··· DATASET EXTRACT ···

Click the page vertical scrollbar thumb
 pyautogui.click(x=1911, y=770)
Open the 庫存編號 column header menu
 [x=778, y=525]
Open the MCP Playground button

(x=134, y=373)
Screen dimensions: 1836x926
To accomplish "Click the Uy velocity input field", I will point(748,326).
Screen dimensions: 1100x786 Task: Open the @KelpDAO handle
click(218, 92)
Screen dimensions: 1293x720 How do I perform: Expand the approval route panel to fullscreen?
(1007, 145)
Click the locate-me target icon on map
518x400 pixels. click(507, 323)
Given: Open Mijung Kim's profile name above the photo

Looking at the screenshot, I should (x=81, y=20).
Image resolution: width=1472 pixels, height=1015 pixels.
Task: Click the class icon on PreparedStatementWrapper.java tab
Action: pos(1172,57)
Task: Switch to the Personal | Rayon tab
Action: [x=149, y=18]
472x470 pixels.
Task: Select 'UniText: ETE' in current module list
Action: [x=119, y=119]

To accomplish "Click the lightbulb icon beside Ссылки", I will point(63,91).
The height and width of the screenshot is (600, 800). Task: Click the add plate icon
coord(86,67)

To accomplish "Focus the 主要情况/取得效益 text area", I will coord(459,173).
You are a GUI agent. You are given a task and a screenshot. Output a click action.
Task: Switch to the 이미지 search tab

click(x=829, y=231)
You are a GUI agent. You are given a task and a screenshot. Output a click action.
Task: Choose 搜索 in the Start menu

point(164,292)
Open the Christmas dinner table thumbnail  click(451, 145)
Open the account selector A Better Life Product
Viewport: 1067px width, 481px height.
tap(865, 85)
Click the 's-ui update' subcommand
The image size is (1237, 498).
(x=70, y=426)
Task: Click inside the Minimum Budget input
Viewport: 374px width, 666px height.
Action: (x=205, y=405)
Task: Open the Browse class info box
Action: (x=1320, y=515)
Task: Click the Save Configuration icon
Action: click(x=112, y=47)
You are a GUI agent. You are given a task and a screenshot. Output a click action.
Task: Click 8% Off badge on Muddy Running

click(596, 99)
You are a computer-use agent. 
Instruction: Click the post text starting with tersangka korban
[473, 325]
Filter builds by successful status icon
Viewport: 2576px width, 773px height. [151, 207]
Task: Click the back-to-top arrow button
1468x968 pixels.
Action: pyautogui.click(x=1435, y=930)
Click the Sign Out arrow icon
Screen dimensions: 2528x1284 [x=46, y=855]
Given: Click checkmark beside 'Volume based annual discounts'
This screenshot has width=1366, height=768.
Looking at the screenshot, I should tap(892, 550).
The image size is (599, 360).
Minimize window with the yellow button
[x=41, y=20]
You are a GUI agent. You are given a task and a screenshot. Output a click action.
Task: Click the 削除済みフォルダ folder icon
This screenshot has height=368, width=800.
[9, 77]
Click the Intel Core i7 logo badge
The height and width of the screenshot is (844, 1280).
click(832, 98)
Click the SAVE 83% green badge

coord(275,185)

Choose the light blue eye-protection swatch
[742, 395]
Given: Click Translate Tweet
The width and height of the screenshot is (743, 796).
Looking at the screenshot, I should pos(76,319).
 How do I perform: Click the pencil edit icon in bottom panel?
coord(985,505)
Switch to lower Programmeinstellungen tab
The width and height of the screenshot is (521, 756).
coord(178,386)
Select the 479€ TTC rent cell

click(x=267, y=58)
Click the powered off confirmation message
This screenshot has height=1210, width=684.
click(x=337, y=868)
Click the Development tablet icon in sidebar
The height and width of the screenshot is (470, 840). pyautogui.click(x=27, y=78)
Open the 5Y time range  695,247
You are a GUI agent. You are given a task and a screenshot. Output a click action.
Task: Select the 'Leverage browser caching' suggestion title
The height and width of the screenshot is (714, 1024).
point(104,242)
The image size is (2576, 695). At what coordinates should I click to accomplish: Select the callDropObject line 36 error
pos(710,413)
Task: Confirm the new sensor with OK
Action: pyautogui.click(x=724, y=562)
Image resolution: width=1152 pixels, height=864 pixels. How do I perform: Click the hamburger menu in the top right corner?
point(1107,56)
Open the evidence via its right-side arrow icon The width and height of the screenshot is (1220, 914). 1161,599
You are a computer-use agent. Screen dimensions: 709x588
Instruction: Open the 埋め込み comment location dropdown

···

### EXERCISE GOAL
Write each line of the data above out again without altering a word.

### YOUR RESPONSE
Click the page vertical scrollbar thumb
 pyautogui.click(x=1911, y=770)
Open the 庫存編號 column header menu
 [x=778, y=525]
Open the MCP Playground button

(x=134, y=373)
Screen dimensions: 1836x926
To accomplish "Click the Uy velocity input field", I will point(748,326).
Screen dimensions: 1100x786 Task: Open the @KelpDAO handle
click(218, 92)
Screen dimensions: 1293x720 How do I perform: Expand the approval route panel to fullscreen?
(1007, 145)
Click the locate-me target icon on map
518x400 pixels. click(507, 323)
Given: Open Mijung Kim's profile name above the photo

Looking at the screenshot, I should (x=81, y=20).
Image resolution: width=1472 pixels, height=1015 pixels.
Task: Click the class icon on PreparedStatementWrapper.java tab
Action: pos(1172,57)
Task: Switch to the Personal | Rayon tab
Action: [x=149, y=18]
472x470 pixels.
Task: Select 'UniText: ETE' in current module list
Action: [x=119, y=119]

To accomplish "Click the lightbulb icon beside Ссылки", I will point(63,91).
The height and width of the screenshot is (600, 800). Task: Click the add plate icon
coord(86,67)

To accomplish "Focus the 主要情况/取得效益 text area", I will coord(459,173).
You are a GUI agent. You are given a task and a screenshot. Output a click action.
Task: Switch to the 이미지 search tab

click(x=829, y=231)
You are a GUI agent. You are given a task and a screenshot. Output a click action.
Task: Choose 搜索 in the Start menu

point(164,292)
Open the Christmas dinner table thumbnail  click(451, 145)
Open the account selector A Better Life Product
Viewport: 1067px width, 481px height.
tap(865, 85)
Click the 's-ui update' subcommand
The image size is (1237, 498).
(x=70, y=426)
Task: Click inside the Minimum Budget input
Viewport: 374px width, 666px height.
Action: (x=205, y=405)
Task: Open the Browse class info box
Action: (x=1320, y=515)
Task: Click the Save Configuration icon
Action: click(x=112, y=47)
You are a GUI agent. You are given a task and a screenshot. Output a click action.
Task: Click 8% Off badge on Muddy Running

click(596, 99)
You are a computer-use agent. 
Instruction: Click the post text starting with tersangka korban
[473, 325]
Filter builds by successful status icon
Viewport: 2576px width, 773px height. [151, 207]
Task: Click the back-to-top arrow button
1468x968 pixels.
Action: pyautogui.click(x=1435, y=930)
Click the Sign Out arrow icon
Screen dimensions: 2528x1284 [x=46, y=855]
Given: Click checkmark beside 'Volume based annual discounts'
This screenshot has width=1366, height=768.
Looking at the screenshot, I should tap(892, 550).
The image size is (599, 360).
Minimize window with the yellow button
[x=41, y=20]
You are a GUI agent. You are given a task and a screenshot. Output a click action.
Task: Click the 削除済みフォルダ folder icon
This screenshot has height=368, width=800.
[9, 77]
Click the Intel Core i7 logo badge
The height and width of the screenshot is (844, 1280).
click(832, 98)
Click the SAVE 83% green badge

coord(275,185)

Choose the light blue eye-protection swatch
[742, 395]
Given: Click Translate Tweet
The width and height of the screenshot is (743, 796).
Looking at the screenshot, I should pos(76,319).
 How do I perform: Click the pencil edit icon in bottom panel?
coord(985,505)
Switch to lower Programmeinstellungen tab
The width and height of the screenshot is (521, 756).
coord(178,386)
Select the 479€ TTC rent cell

click(x=267, y=58)
Click the powered off confirmation message
This screenshot has height=1210, width=684.
click(x=337, y=868)
Click the Development tablet icon in sidebar
The height and width of the screenshot is (470, 840). pyautogui.click(x=27, y=78)
Open the 5Y time range  695,247
You are a GUI agent. You are given a task and a screenshot. Output a click action.
Task: Select the 'Leverage browser caching' suggestion title
The height and width of the screenshot is (714, 1024).
point(104,242)
The image size is (2576, 695). At what coordinates should I click to accomplish: Select the callDropObject line 36 error
pos(710,413)
Task: Confirm the new sensor with OK
Action: pyautogui.click(x=724, y=562)
Image resolution: width=1152 pixels, height=864 pixels. How do I perform: Click the hamburger menu in the top right corner?
point(1107,56)
Open the evidence via its right-side arrow icon The width and height of the screenshot is (1220, 914). 1161,599
You are a computer-use agent. Screen dimensions: 709x588
Instruction: Open the 埋め込み comment location dropdown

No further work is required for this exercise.